Behind the church is a wide olive orchard, pines around the edges here too, and sprawling fig trees we sit under while we wait for the bus on the days we travel to and fro the villages around the island or to Santa Marina to catch a boat to another island. Our first morning walking up to this spot, the scent of sun-warmed pine needles mix with the sweetest of smells we don’t recognize… then discover – the fig. Our youngest can’t believe how the fig smells of coconuts. We stand holding hands sniffing, noses in the air. When I wait for the bus there now, the warmed scent of coconuts surrounds me, the power of her suggestion and delight in it coming to mind.

The delight I have derived from the fig tree has surprised me. Recognizing it now, as the fig trees grow all over the island, smelling the distinct scent from a few feet away, admiring the large leaves so famous for their place in art, I am pleased to have made this new connection here, to take away this new knowledge of the plant world. But not only the fig, the caper plant, which the island is famous for, flourishes here too. Low growing, with round leaves, much like eculyptus, I recognized it, not by the leaves or lily-like white and purple flowers, but by the capers themselves, right there growing, and not in a jar. When you pinch them off, the unmistakable caper smell.

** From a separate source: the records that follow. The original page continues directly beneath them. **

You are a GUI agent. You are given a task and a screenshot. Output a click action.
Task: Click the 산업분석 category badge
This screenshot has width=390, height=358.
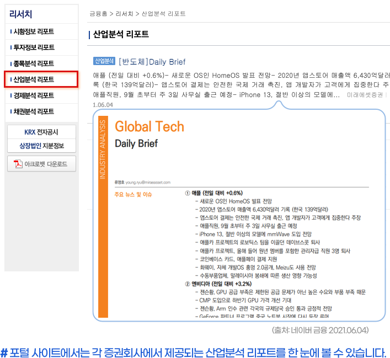click(104, 61)
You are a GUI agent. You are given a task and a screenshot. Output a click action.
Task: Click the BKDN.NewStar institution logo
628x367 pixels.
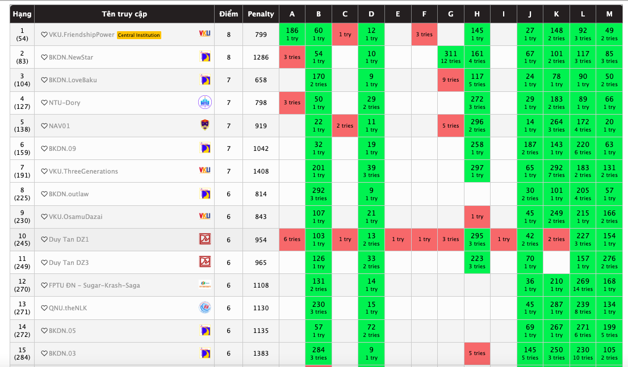coord(205,57)
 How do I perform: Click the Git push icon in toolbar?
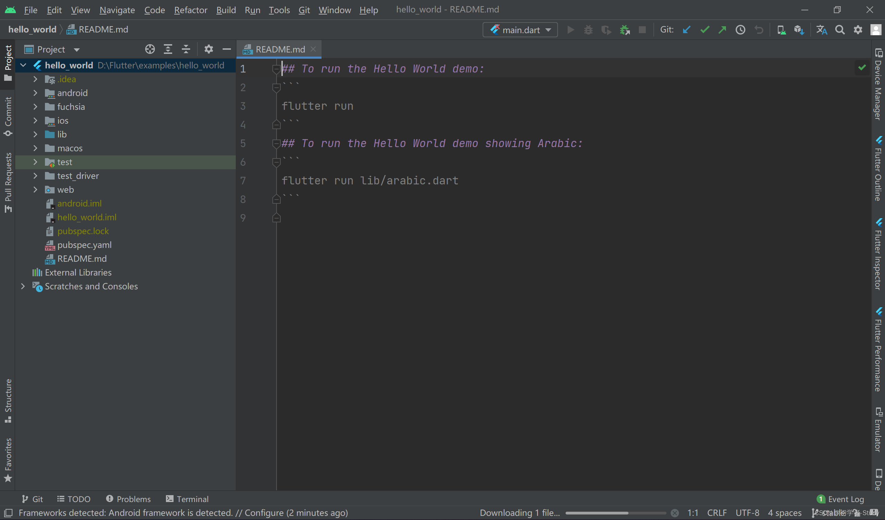pyautogui.click(x=722, y=29)
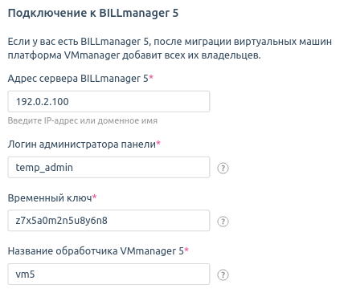Focus the server address field containing 192.0.2.100

coord(109,101)
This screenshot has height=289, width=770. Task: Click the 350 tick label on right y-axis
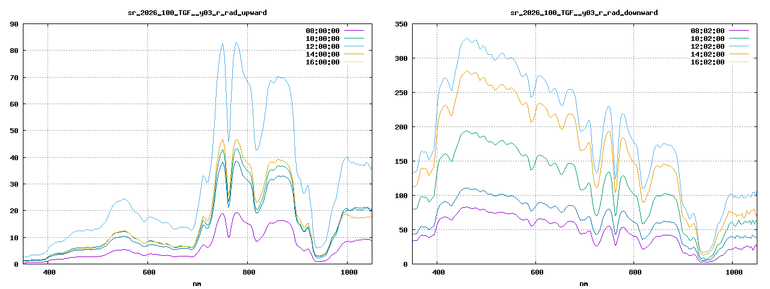(401, 24)
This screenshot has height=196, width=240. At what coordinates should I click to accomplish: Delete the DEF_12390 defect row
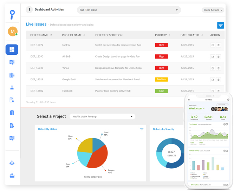point(219,57)
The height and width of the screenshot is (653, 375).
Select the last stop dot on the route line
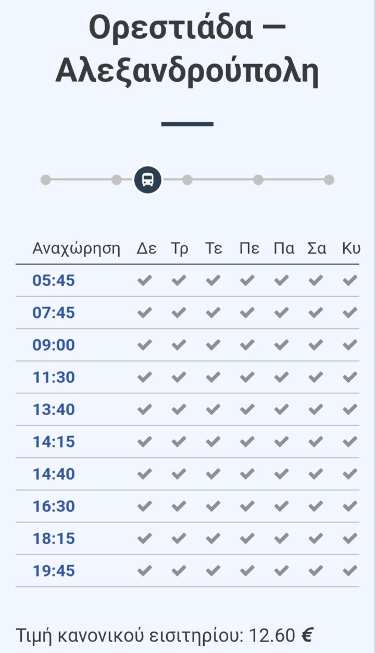point(329,180)
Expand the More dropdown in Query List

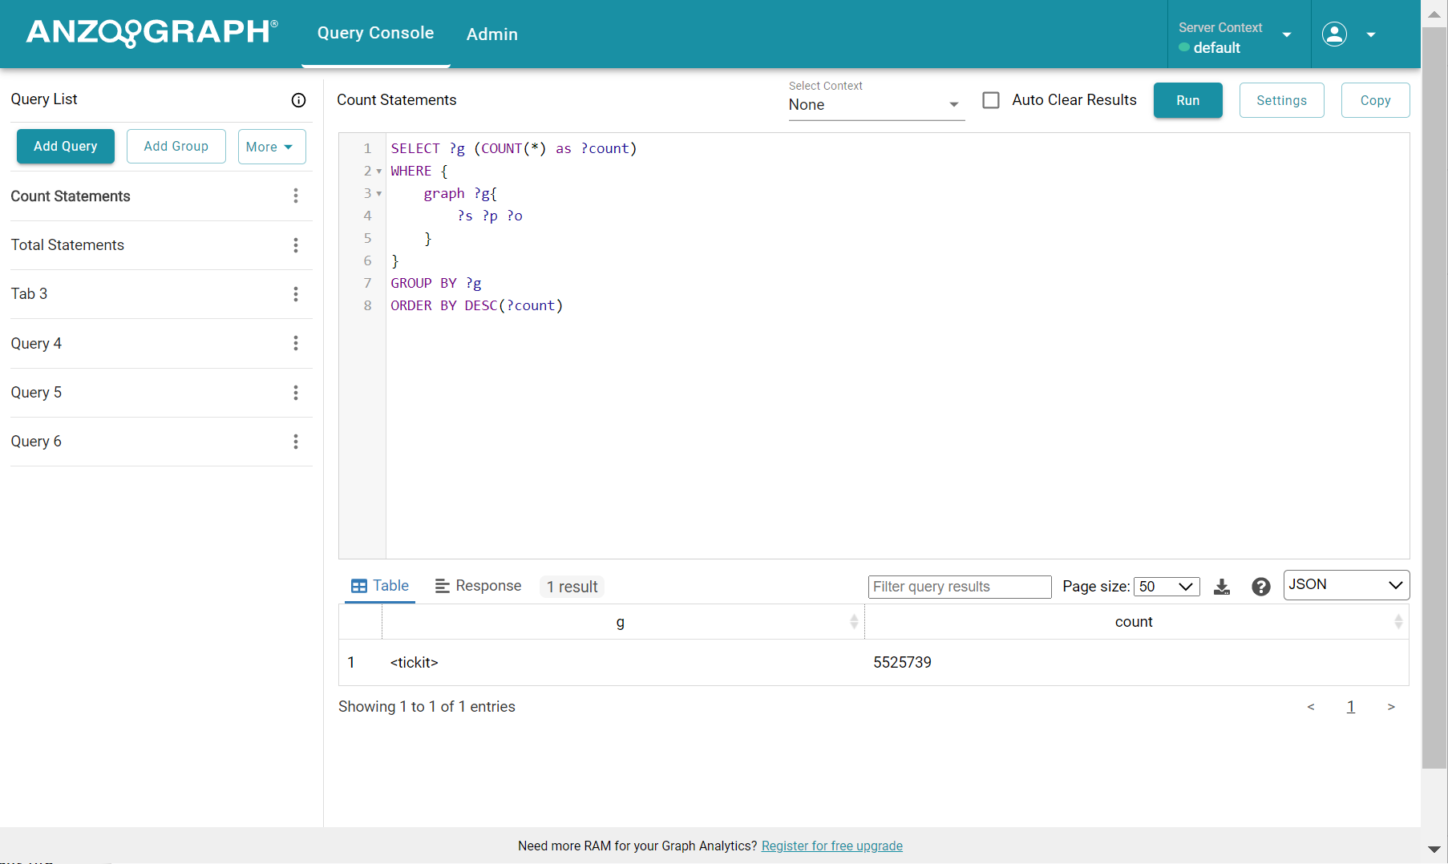(x=271, y=147)
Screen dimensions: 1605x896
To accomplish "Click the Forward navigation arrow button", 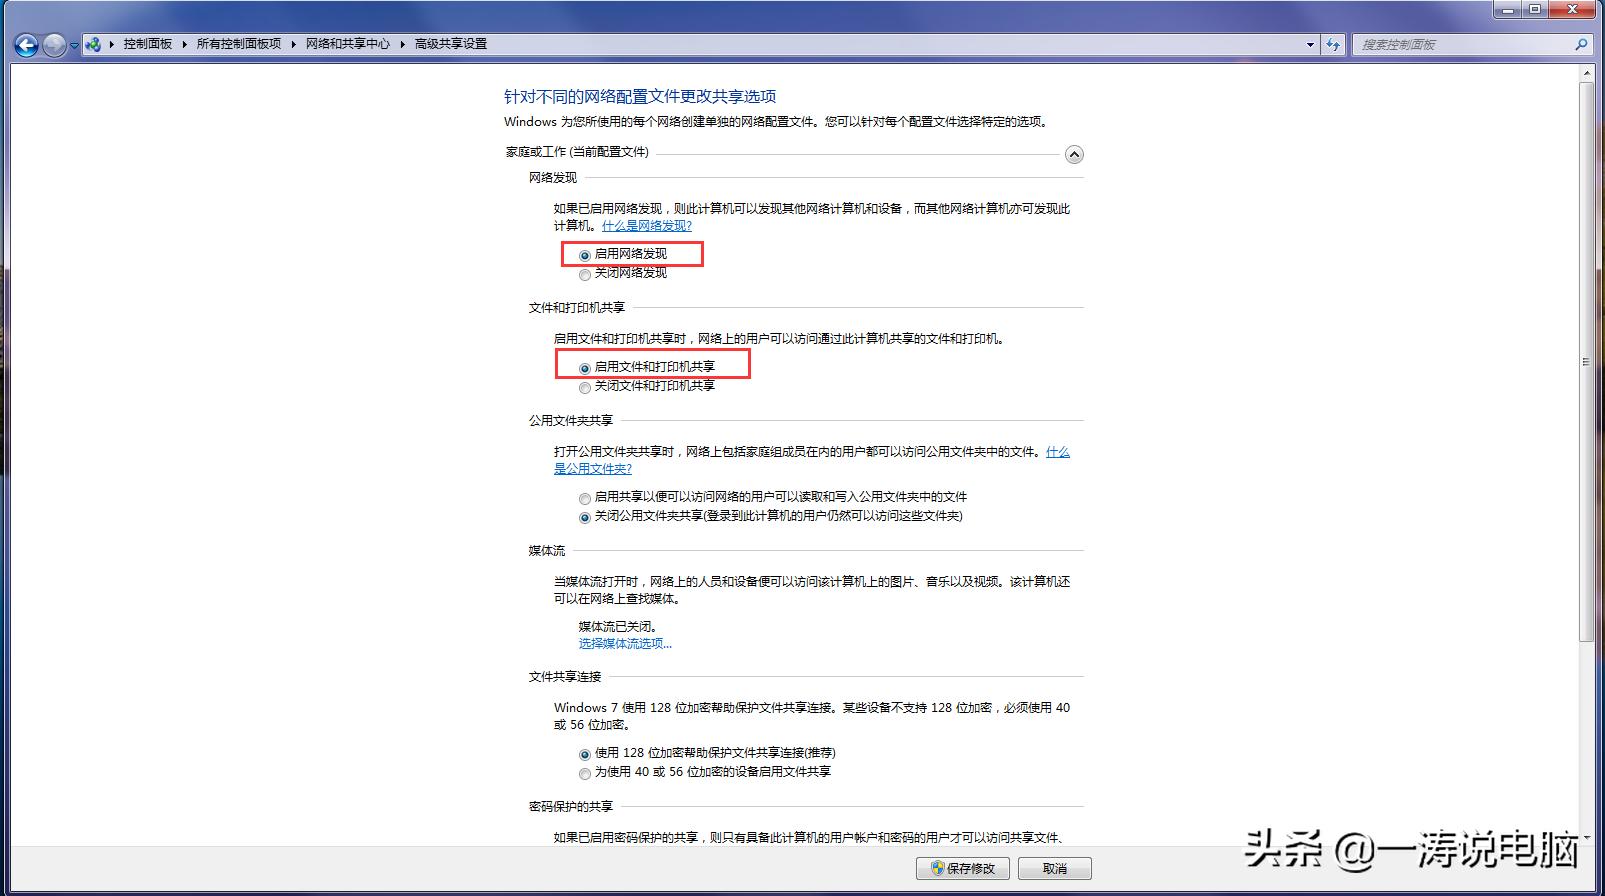I will [x=54, y=44].
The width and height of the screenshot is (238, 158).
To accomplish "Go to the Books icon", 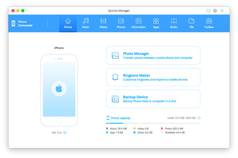I will pos(174,21).
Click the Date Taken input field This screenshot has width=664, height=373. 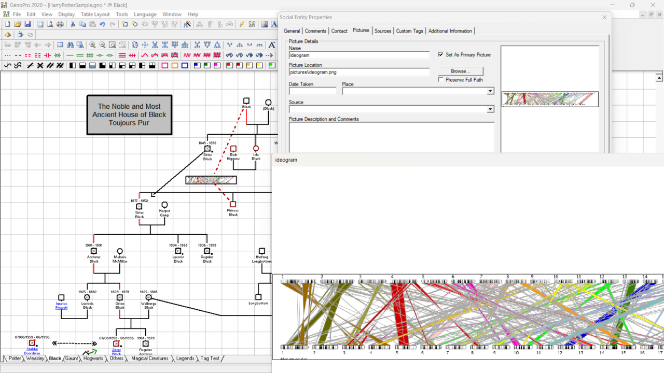click(x=312, y=91)
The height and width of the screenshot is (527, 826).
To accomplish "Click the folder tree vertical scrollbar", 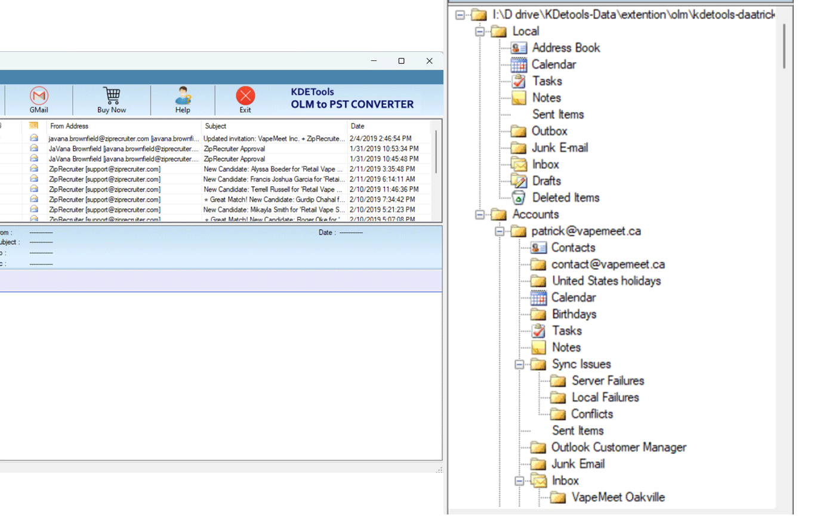I will [784, 47].
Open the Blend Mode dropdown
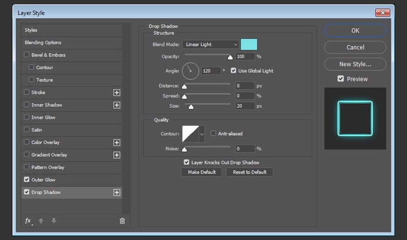This screenshot has height=240, width=407. 210,44
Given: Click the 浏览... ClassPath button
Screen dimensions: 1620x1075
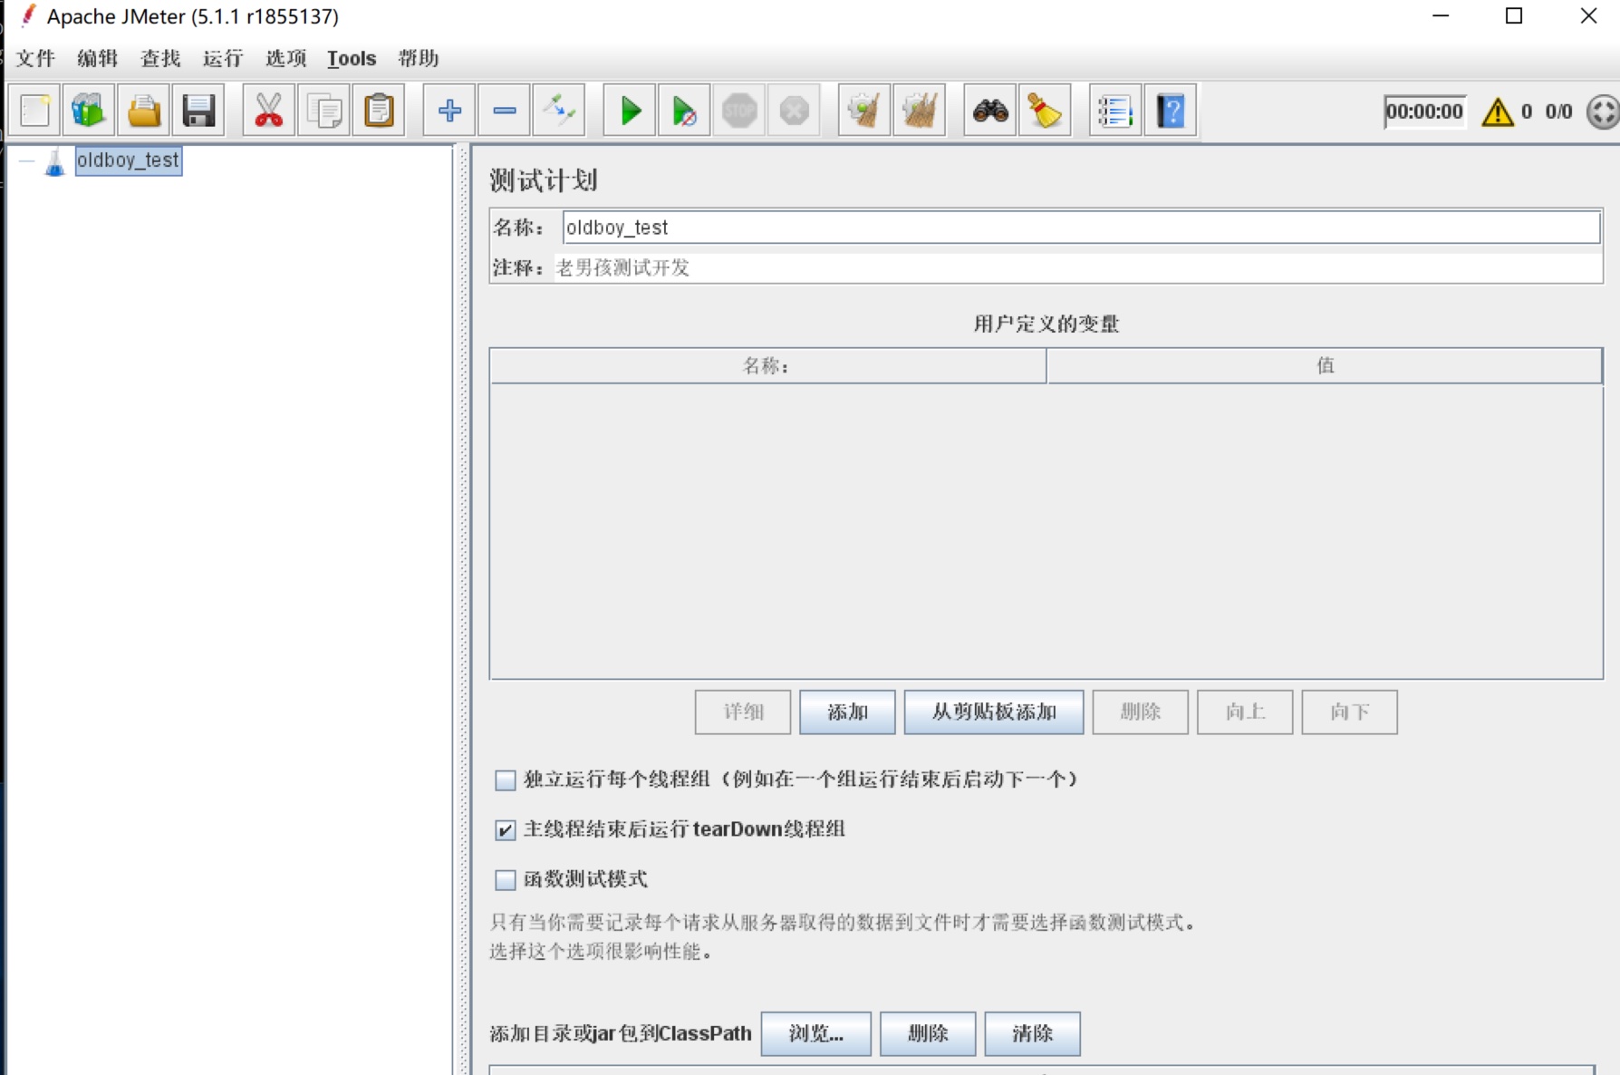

The path from our house to the sea passes a host of things to look at. Wild fennel high in the fields, lime and lemon trees whose fruit has fallen into the deep shadow beneath, and looks forgotten. Every time, I think I must pluck some fruit, but don’t, though I’ve been told no one will mind. I always seem to have other things to do, other things to mind and carry, bag of water shoes, towels, children, a dog. 

The olive grove is a pleasure in itself. Low in height, the trees have a silver-y quality that gives them grace and you can still see the orange facade and white bell tower of the church through the branches.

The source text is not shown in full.